Python's stdlib includes the raw primitives to build any thread/async bridge yourself: `asyncio.Queue`, `loop.call_soon_threadsafe()`, `loop.run_coroutine_threadsafe()`, and `asyncio.to_thread()`.

**Key differences:**
- No abstraction — all thread lifecycle management, queue wiring, reply handling, error propagation, and function dispatch must be implemented manually
- `asyncio.Queue` is not safe to put to from a synchronous thread directly; doing so correctly requires `call_soon_threadsafe()`
- Maximum flexibility and zero extra dependencies, at the cost of significant boilerplate

**Choose asyncio + threading if:** you cannot add dependencies, are already deep inside the asyncio ecosystem and want direct control, or have requirements that an abstraction layer would prevent you from meeting.

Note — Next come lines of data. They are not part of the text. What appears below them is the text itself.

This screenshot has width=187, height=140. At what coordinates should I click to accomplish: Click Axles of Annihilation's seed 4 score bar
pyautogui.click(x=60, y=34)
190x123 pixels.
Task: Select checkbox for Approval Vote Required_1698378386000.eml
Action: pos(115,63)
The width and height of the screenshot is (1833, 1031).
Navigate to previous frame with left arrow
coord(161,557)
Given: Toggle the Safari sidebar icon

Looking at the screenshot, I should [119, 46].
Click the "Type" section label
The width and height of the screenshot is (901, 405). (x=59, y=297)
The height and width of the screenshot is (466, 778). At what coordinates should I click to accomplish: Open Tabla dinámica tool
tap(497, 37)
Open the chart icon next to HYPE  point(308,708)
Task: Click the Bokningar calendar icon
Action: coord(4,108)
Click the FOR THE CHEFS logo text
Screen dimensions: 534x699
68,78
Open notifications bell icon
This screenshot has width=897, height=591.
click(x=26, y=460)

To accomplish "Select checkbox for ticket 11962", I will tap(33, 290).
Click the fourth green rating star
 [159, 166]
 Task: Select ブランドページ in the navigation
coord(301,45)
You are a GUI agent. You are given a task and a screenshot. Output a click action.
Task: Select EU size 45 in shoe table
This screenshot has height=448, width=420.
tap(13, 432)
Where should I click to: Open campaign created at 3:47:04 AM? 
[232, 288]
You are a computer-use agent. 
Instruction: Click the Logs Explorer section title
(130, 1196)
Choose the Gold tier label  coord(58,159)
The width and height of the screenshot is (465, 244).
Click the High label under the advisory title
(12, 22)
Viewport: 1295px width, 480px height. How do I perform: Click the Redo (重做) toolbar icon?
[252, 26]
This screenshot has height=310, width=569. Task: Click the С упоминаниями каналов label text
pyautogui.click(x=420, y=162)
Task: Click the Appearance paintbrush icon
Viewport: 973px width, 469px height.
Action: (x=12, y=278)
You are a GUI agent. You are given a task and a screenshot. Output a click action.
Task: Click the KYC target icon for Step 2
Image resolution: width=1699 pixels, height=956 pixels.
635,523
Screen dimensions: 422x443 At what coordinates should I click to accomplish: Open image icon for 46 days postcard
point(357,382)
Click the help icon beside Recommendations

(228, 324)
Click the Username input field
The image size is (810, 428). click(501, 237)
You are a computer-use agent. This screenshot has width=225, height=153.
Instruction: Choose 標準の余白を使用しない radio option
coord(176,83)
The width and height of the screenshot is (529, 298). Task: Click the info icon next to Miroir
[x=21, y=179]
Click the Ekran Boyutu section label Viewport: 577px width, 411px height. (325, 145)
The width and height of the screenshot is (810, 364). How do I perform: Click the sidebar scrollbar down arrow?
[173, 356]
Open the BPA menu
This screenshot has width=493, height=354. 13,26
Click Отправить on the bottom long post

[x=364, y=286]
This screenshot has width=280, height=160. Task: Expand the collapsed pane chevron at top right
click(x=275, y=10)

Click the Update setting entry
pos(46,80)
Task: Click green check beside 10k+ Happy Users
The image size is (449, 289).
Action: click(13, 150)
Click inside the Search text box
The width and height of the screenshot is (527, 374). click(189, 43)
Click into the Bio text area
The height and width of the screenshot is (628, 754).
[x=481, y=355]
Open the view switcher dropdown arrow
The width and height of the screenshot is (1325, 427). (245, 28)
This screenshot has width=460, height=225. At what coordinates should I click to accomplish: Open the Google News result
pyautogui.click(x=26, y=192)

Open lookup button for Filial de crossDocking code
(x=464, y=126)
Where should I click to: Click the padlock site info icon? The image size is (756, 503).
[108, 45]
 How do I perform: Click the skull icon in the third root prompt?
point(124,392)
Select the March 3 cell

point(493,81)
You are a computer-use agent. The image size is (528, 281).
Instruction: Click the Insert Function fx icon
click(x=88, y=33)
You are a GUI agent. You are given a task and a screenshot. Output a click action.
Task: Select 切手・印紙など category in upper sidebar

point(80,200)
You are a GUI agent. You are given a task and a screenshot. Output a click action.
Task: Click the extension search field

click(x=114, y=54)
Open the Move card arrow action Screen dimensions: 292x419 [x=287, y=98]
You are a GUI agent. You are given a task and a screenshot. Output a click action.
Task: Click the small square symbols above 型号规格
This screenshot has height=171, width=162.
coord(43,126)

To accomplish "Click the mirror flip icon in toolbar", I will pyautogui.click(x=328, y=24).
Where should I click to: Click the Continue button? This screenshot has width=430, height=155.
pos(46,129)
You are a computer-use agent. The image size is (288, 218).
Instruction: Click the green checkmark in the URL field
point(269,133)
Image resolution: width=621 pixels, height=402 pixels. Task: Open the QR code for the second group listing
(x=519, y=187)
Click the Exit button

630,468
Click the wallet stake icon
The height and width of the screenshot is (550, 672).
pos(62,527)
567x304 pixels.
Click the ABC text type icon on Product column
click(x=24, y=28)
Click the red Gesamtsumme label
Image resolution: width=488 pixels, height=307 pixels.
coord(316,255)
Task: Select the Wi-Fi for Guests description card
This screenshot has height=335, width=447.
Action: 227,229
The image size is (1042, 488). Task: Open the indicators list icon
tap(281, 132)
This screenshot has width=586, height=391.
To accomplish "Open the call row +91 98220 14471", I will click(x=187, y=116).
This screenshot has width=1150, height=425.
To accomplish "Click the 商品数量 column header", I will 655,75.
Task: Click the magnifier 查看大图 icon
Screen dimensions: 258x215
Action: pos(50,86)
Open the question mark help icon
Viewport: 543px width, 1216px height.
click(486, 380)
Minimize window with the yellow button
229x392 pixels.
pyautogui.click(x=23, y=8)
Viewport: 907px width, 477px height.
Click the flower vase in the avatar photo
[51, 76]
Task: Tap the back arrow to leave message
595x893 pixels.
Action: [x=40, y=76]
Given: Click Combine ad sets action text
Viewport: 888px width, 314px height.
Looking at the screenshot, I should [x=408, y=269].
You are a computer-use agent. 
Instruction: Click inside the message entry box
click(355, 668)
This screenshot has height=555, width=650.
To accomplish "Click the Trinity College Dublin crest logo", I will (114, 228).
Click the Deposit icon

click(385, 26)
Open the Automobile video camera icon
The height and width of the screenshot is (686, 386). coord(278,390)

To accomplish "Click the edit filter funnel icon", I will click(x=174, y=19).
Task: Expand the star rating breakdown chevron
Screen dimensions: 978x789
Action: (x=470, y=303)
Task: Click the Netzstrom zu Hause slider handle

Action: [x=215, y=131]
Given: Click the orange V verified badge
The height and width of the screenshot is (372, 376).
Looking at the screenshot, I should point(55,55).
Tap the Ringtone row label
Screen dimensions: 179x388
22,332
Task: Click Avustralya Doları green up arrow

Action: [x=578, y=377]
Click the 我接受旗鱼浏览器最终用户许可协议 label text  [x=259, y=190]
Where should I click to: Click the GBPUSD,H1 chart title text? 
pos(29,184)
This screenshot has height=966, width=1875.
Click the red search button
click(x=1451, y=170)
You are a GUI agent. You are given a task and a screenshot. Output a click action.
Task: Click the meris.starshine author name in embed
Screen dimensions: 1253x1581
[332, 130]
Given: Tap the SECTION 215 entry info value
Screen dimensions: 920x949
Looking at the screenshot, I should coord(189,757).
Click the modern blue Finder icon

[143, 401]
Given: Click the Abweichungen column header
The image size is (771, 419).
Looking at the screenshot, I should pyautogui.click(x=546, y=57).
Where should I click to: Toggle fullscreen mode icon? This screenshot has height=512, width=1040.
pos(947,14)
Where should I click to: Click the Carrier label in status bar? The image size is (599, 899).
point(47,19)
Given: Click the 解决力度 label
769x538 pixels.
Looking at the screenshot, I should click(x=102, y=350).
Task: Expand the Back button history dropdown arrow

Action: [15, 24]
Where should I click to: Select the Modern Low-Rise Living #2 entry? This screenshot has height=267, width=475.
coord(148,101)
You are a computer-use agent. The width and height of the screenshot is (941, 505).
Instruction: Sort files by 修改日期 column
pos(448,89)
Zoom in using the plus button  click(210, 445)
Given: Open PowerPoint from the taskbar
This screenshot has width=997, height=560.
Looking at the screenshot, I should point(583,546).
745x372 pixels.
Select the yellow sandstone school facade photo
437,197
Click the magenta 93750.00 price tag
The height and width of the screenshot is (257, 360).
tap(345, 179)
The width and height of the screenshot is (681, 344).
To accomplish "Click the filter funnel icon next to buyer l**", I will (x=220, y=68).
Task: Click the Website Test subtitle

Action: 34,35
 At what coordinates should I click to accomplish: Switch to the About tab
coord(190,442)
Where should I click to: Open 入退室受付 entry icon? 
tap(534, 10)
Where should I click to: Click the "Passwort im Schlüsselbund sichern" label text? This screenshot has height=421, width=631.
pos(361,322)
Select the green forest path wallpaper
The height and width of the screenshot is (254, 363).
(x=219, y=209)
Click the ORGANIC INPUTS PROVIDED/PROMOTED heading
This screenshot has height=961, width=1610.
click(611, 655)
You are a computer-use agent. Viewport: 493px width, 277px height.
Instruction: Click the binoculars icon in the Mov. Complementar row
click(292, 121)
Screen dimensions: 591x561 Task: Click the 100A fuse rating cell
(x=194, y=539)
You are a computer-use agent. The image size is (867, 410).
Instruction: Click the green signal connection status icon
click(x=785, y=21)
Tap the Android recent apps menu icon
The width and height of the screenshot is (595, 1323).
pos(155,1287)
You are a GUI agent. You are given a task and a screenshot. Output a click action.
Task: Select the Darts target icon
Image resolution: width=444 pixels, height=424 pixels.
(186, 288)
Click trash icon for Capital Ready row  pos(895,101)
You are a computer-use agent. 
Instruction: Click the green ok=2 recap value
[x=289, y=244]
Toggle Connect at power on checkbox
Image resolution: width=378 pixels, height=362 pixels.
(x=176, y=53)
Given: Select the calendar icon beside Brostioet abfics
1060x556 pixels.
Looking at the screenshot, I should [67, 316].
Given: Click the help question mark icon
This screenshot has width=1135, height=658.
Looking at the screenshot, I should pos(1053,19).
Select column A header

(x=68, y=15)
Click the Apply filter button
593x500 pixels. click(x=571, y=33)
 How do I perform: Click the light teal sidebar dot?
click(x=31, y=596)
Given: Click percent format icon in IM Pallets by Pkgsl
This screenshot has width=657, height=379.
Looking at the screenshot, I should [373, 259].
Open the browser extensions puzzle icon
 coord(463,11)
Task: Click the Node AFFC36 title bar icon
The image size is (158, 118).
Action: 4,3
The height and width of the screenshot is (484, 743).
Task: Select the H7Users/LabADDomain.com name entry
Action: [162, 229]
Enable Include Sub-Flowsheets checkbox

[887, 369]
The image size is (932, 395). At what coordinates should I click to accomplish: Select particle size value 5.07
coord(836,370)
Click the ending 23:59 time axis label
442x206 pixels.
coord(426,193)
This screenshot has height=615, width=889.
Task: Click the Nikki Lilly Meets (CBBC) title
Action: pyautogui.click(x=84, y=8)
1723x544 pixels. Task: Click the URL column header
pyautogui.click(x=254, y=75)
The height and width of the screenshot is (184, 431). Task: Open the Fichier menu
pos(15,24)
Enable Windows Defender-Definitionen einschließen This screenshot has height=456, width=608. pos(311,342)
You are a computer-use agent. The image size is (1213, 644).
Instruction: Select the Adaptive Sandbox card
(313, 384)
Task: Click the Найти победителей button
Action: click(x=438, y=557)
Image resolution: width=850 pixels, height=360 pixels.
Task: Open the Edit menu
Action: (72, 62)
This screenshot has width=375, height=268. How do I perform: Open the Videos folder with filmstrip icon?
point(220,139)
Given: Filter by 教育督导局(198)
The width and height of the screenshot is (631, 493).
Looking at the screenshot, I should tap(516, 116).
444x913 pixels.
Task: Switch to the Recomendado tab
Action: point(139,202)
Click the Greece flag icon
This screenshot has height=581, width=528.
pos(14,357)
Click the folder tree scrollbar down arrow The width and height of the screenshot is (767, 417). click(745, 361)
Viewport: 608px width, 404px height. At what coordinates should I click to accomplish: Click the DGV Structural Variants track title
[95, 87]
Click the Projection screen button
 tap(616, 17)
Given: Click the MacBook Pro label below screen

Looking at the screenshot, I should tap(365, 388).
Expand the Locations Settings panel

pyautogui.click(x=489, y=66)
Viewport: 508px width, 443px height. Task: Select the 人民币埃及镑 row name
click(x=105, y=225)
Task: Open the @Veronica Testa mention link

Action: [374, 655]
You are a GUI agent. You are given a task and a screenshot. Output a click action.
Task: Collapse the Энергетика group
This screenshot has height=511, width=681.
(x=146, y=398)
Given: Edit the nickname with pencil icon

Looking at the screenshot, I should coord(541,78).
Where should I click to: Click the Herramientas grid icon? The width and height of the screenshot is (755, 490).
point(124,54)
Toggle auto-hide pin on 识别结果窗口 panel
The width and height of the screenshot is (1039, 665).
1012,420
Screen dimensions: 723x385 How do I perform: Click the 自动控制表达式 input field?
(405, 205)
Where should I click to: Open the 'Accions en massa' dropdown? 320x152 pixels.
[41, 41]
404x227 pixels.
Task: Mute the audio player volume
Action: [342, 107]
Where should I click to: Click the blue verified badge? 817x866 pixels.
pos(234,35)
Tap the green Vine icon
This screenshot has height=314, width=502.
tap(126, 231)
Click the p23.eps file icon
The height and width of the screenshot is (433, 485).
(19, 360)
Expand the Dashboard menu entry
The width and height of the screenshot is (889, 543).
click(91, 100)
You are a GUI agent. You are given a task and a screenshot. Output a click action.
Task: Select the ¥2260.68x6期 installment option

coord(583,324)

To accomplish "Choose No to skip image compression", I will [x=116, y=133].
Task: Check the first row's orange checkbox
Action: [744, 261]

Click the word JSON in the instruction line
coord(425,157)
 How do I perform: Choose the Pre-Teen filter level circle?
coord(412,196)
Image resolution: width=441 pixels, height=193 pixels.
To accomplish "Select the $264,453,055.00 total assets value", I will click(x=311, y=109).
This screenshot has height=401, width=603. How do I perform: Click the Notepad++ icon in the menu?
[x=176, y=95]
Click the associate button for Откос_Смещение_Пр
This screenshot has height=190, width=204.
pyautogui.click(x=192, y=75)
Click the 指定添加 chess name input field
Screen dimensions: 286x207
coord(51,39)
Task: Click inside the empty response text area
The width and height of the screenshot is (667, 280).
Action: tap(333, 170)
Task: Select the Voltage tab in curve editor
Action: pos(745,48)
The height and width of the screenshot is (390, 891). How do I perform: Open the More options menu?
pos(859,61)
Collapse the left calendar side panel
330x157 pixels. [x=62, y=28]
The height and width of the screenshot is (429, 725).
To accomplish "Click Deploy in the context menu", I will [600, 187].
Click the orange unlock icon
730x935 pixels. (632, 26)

**Choose threadmsg if:** you want the thread lifecycle, queue, reply objects, and function routing handled for you so you can focus on the work the thread actually performs.

&nbsp;

### <a id="summary-table"></a>Summary table

| | threadmsg | pykka | janus | concurrent.futures | asyncio + threading |
|---|---|---|---|---|---|
| Dedicated single background thread | Yes | Yes | No | No | No |
| asyncio event loop in that thread | Yes | No ¹ | No | No | Yes (manual) |
| Cross-thread message queue | Yes | Yes | Yes | No | No |
| Return value / reply to caller | Yes | Yes | No | Yes | Yes |
| Named function routing | Yes | Yes (proxy) | No | No | No |
| Worker controls its own schedule | Yes | No | No | No | No |
| No extra dependencies | No | No | No | Yes | Yes |
| Relative complexity | Low | Low | Low | Low | Medium |

> ¹ pykka's `ThreadingActor` uses a plain thread with no asyncio. `AsyncioActor` (v3+) is async-native but shares the caller's event loop rather than running in a dedicated background thread.